▶ _Entries shown_
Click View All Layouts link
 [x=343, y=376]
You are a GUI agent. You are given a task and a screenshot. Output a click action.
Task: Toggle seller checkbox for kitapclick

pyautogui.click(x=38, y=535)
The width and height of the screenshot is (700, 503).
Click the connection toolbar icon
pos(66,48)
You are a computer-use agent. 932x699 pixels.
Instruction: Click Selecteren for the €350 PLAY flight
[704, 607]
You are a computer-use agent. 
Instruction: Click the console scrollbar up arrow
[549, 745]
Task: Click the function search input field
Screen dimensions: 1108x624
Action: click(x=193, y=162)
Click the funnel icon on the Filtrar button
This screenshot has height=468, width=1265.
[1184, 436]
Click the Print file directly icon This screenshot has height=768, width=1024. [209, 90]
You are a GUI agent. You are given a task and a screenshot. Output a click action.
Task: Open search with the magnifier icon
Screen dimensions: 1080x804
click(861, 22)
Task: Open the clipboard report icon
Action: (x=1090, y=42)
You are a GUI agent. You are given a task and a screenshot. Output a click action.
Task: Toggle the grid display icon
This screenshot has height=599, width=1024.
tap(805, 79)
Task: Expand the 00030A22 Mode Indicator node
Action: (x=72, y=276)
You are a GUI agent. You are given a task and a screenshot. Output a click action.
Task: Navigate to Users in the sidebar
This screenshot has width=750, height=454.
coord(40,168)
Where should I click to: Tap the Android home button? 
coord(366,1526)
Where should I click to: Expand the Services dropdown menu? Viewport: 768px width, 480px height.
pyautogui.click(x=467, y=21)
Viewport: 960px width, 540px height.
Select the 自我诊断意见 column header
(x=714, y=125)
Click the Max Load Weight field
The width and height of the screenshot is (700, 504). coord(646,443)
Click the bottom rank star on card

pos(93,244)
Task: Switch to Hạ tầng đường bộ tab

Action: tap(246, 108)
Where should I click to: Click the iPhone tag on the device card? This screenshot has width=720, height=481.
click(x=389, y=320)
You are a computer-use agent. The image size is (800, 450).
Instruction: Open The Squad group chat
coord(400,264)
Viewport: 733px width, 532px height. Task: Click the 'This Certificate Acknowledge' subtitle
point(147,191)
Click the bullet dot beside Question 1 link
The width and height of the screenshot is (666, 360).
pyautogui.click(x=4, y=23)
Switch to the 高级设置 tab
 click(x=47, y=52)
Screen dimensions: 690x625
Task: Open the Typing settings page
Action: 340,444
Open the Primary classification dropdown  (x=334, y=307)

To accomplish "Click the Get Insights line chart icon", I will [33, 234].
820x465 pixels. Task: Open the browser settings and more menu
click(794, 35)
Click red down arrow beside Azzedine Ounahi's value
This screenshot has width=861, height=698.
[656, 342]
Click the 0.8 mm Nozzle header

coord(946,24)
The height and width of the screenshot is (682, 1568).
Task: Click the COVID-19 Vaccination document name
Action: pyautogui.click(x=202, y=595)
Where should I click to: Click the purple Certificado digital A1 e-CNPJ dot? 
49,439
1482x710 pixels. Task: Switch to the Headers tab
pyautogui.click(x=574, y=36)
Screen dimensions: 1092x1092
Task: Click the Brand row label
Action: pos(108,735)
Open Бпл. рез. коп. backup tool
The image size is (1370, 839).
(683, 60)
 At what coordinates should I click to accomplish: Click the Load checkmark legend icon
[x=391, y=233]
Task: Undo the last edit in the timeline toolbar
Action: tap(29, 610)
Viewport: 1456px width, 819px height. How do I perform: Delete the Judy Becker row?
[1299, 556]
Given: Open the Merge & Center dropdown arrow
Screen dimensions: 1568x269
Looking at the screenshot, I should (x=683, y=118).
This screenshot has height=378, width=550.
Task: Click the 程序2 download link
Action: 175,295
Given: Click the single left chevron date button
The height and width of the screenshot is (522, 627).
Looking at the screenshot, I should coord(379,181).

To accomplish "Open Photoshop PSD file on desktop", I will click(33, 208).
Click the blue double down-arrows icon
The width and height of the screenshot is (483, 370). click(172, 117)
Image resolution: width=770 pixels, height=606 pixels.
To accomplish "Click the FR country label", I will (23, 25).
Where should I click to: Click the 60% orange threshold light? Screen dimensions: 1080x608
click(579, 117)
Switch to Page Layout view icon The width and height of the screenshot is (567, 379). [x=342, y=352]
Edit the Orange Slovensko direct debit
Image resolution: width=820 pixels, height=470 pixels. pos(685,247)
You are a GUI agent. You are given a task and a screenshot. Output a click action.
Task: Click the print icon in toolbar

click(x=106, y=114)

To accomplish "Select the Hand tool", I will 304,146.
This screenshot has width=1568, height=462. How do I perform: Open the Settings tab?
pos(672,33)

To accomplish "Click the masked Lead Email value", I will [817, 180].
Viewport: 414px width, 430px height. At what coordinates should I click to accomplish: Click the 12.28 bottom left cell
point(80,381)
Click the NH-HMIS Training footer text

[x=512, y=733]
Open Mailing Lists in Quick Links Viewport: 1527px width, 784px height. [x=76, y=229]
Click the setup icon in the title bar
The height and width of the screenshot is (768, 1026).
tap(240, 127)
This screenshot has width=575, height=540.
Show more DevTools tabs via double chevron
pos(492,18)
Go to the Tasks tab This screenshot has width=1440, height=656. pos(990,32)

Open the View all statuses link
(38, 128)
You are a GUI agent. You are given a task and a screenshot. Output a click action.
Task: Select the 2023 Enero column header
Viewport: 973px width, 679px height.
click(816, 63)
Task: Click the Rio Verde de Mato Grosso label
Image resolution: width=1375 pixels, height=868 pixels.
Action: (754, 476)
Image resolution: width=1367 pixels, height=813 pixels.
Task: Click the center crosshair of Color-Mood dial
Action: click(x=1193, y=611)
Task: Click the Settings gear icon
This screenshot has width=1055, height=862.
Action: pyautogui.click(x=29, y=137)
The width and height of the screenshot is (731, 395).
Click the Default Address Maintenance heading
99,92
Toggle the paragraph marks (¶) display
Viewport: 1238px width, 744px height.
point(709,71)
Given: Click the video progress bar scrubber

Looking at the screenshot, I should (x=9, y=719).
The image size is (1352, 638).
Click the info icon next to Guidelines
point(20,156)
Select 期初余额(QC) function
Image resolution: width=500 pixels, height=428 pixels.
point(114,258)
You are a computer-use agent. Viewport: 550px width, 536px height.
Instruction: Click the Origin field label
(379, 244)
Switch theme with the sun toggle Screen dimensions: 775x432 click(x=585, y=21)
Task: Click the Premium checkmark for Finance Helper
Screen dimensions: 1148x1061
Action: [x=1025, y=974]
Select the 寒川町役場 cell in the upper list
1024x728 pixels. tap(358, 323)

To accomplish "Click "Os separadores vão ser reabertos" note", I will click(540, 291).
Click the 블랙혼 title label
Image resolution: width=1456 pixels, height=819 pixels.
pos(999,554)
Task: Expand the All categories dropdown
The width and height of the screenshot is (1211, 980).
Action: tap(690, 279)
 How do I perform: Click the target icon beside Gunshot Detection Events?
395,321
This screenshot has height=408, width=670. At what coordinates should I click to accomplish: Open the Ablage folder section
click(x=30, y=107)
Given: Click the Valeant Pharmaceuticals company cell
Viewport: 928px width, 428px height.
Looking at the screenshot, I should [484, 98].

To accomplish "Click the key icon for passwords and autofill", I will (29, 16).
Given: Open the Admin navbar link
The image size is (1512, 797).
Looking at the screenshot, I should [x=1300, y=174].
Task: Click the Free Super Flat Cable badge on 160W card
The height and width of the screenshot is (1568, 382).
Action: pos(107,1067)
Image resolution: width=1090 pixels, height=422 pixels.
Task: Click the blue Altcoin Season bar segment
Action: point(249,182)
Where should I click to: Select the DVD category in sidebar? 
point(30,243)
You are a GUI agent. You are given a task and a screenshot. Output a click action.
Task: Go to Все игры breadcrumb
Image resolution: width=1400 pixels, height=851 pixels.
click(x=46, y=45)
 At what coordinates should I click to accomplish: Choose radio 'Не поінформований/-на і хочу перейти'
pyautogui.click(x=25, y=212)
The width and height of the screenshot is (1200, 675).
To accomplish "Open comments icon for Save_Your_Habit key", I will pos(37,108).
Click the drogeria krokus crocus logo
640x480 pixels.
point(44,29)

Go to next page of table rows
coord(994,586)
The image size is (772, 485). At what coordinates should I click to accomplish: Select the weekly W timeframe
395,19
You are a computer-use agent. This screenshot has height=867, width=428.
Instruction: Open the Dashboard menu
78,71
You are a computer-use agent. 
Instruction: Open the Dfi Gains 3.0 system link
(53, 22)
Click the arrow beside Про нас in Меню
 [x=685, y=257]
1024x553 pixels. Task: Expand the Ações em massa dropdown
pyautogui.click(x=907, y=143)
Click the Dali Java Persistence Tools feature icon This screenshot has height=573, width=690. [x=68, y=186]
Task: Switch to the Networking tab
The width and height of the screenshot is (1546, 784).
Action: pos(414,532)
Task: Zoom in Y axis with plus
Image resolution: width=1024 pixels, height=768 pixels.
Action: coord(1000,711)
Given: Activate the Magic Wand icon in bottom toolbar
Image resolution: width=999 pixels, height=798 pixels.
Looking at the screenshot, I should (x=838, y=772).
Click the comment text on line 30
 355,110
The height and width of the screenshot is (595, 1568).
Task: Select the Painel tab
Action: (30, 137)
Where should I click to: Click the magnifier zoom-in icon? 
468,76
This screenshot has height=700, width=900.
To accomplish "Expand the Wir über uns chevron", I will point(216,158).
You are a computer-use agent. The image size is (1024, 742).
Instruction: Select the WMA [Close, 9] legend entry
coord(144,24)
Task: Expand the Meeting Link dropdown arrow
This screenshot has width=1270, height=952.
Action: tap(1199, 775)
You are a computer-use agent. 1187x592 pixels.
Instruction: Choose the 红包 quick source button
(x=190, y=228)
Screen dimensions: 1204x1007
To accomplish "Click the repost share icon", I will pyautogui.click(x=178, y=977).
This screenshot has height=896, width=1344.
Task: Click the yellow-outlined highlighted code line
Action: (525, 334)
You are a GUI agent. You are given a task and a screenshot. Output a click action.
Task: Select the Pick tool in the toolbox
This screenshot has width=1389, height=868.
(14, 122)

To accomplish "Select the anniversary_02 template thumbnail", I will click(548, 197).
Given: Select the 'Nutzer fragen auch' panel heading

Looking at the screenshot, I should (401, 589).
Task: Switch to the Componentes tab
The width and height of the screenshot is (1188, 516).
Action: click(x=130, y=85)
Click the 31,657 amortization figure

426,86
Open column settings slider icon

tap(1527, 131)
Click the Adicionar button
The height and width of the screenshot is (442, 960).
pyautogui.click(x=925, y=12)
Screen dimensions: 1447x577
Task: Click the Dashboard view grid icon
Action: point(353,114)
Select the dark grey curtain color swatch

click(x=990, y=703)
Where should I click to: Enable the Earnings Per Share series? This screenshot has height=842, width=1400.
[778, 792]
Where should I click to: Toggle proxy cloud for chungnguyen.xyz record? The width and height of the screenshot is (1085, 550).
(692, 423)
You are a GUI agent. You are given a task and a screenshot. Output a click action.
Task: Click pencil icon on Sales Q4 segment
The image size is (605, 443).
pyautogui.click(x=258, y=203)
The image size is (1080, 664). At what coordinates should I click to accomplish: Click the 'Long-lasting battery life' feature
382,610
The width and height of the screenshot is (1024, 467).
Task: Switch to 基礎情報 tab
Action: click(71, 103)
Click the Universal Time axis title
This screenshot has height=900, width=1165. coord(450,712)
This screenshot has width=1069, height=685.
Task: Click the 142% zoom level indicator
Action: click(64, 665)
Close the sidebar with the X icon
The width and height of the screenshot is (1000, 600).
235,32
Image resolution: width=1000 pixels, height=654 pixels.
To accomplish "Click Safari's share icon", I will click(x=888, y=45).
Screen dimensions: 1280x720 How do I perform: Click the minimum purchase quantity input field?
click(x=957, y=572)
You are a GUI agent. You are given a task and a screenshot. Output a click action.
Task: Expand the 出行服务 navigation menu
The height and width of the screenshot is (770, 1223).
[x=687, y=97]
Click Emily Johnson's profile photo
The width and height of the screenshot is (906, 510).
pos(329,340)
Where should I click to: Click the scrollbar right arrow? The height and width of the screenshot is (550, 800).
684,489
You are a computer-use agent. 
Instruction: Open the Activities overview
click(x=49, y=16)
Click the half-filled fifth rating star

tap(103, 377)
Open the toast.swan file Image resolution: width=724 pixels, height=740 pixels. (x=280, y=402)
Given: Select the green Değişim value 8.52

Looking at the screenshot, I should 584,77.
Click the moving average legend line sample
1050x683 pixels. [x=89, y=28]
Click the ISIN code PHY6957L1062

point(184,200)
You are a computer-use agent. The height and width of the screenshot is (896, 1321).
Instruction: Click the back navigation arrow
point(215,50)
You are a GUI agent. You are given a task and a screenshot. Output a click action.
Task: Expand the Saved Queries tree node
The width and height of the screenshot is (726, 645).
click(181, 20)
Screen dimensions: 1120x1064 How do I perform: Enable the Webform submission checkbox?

▶ _Goal of the exercise_
What is needed is a count of the lines in the data that contain the word "search"; please give it and no other words.

▶ _Problem solution_
2